▸ **What needs to be done**
Write out the stretch of lines below that begins at the line with "Screenshot is 722x2576." and ends at the line with "[Follow Our Pinterest] (535, 19)", including both, exactly as given and nothing more.

▸ **Supplied data**
+ + +
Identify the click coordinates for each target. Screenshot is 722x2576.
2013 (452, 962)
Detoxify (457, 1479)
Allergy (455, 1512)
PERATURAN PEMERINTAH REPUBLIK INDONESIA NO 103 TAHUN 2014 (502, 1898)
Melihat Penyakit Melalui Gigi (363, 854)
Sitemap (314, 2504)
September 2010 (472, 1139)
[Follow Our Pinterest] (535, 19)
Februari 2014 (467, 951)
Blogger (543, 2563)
+ + +
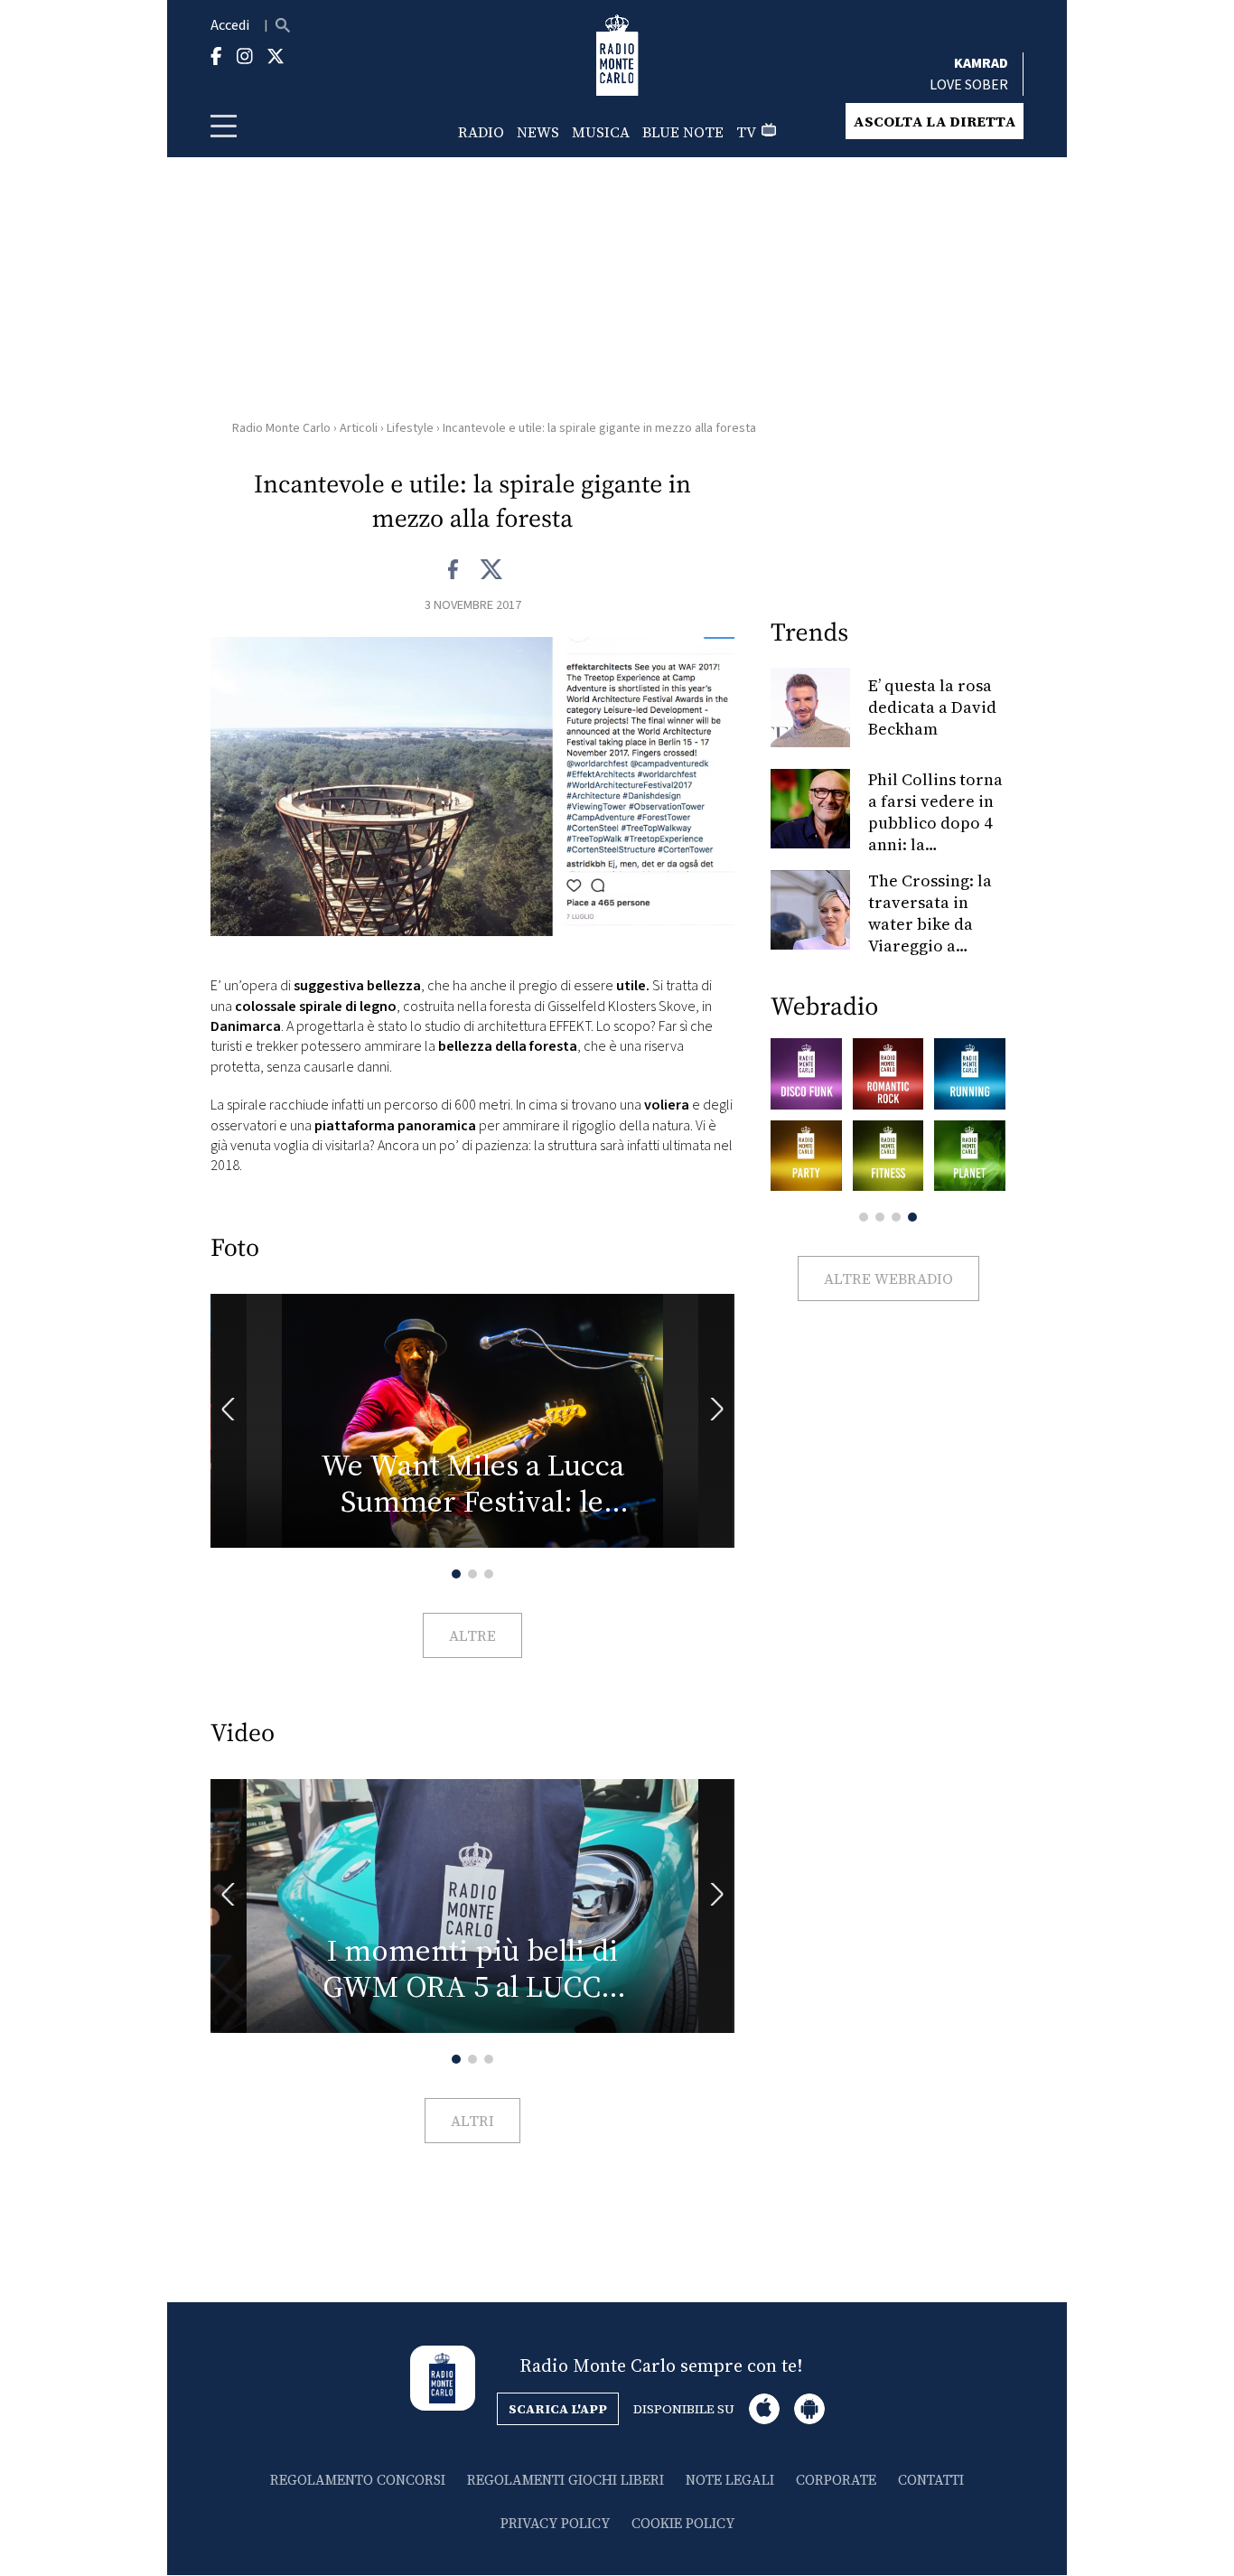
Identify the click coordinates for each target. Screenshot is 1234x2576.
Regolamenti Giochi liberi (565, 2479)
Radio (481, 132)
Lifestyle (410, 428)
+ + +
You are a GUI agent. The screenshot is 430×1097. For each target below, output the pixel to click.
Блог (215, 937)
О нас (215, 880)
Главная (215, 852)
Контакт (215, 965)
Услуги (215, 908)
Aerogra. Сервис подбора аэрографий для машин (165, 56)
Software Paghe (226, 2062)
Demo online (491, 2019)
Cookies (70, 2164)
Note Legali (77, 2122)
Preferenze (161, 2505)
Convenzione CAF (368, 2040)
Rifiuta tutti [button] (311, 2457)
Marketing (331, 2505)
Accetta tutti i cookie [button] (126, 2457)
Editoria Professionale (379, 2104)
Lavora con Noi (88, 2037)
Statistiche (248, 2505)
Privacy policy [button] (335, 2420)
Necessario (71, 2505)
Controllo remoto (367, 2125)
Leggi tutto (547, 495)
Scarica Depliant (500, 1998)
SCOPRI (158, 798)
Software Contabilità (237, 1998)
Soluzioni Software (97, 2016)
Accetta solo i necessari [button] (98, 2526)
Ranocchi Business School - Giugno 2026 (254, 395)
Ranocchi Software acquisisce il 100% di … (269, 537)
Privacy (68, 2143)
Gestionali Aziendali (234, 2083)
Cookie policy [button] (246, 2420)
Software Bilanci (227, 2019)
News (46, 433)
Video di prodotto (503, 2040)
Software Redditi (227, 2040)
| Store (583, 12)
+ + +
▸ **Answer for this exercise**
Identify the click coordinates for each target. Screenshot is 722x2576.
2013 (452, 962)
Detoxify (457, 1479)
Allergy (455, 1512)
PERATURAN PEMERINTAH REPUBLIK INDONESIA NO 103 TAHUN 2014 (502, 1898)
Melihat Penyakit Melalui Gigi (363, 854)
Sitemap (314, 2504)
September 2010 (472, 1139)
[Follow Our Pinterest] (535, 19)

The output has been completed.